SHORT TASK ->
Put every line of the records below into a numbered list, omitting any blank lines.

TASK MATERIAL ->
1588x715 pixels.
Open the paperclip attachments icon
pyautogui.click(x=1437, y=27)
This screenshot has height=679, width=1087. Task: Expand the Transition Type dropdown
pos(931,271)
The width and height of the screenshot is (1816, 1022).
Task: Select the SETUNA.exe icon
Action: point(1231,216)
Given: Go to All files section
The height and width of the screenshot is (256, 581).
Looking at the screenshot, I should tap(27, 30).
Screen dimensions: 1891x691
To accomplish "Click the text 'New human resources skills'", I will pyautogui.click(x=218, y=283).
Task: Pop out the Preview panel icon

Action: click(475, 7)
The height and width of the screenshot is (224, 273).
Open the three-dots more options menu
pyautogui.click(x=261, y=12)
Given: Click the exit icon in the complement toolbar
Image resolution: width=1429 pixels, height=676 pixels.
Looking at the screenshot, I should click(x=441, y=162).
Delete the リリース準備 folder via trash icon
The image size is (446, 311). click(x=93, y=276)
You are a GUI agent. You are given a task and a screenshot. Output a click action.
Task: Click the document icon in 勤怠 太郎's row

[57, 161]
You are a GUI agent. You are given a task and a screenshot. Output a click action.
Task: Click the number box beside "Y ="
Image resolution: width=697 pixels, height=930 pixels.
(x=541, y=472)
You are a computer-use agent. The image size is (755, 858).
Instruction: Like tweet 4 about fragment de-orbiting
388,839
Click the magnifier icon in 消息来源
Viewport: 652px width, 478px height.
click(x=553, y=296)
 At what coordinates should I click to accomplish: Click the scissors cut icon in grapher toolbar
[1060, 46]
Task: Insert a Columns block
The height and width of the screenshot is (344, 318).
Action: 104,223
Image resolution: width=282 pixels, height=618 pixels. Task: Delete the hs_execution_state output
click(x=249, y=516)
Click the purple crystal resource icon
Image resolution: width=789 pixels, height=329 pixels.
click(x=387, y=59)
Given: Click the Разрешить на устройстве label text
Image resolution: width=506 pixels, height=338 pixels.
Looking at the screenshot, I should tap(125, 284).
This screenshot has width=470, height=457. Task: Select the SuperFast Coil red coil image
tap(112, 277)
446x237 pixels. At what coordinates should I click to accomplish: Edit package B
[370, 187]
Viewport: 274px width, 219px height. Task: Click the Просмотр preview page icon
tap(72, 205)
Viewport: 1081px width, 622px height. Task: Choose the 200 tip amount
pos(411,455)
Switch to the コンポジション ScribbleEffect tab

ANSWER FOR THIS EXERCISE ->
1. 1588x715 pixels.
2. Open the paperclip attachments icon
3. pyautogui.click(x=1437, y=27)
4. This screenshot has height=679, width=1087. Task: Expand the Transition Type dropdown
5. pos(931,271)
6. The width and height of the screenshot is (1816, 1022).
7. Task: Select the SETUNA.exe icon
8. Action: point(1231,216)
9. Given: Go to All files section
10. The height and width of the screenshot is (256, 581).
11. Looking at the screenshot, I should tap(27, 30).
12. Screen dimensions: 1891x691
13. To accomplish "Click the text 'New human resources skills'", I will pyautogui.click(x=218, y=283).
14. Task: Pop out the Preview panel icon
15. Action: click(475, 7)
16. The height and width of the screenshot is (224, 273).
17. Open the three-dots more options menu
18. pyautogui.click(x=261, y=12)
19. Given: Click the exit icon in the complement toolbar
20. Image resolution: width=1429 pixels, height=676 pixels.
21. Looking at the screenshot, I should click(x=441, y=162).
22. Delete the リリース準備 folder via trash icon
23. The image size is (446, 311). click(x=93, y=276)
24. You are a GUI agent. You are given a task and a screenshot. Output a click action.
25. Task: Click the document icon in 勤怠 太郎's row
26. [57, 161]
27. You are a GUI agent. You are given a task and a screenshot. Output a click action.
28. Task: Click the number box beside "Y ="
29. Image resolution: width=697 pixels, height=930 pixels.
30. (x=541, y=472)
31. You are a computer-use agent. The image size is (755, 858).
32. Instruction: Like tweet 4 about fragment de-orbiting
33. 388,839
34. Click the magnifier icon in 消息来源
35. Viewport: 652px width, 478px height.
36. click(x=553, y=296)
37.  At what coordinates should I click to accomplish: Click the scissors cut icon in grapher toolbar
38. [1060, 46]
39. Task: Insert a Columns block
40. The height and width of the screenshot is (344, 318).
41. Action: 104,223
42. Image resolution: width=282 pixels, height=618 pixels. Task: Delete the hs_execution_state output
43. click(x=249, y=516)
44. Click the purple crystal resource icon
45. Image resolution: width=789 pixels, height=329 pixels.
46. click(x=387, y=59)
47. Given: Click the Разрешить на устройстве label text
48. Image resolution: width=506 pixels, height=338 pixels.
49. Looking at the screenshot, I should tap(125, 284).
50. This screenshot has width=470, height=457. Task: Select the SuperFast Coil red coil image
51. tap(112, 277)
52. 446x237 pixels. At what coordinates should I click to accomplish: Edit package B
53. [370, 187]
54. Viewport: 274px width, 219px height. Task: Click the Просмотр preview page icon
55. tap(72, 205)
56. Viewport: 1081px width, 622px height. Task: Choose the 200 tip amount
57. pos(411,455)
58. Switch to the コンポジション ScribbleEffect tab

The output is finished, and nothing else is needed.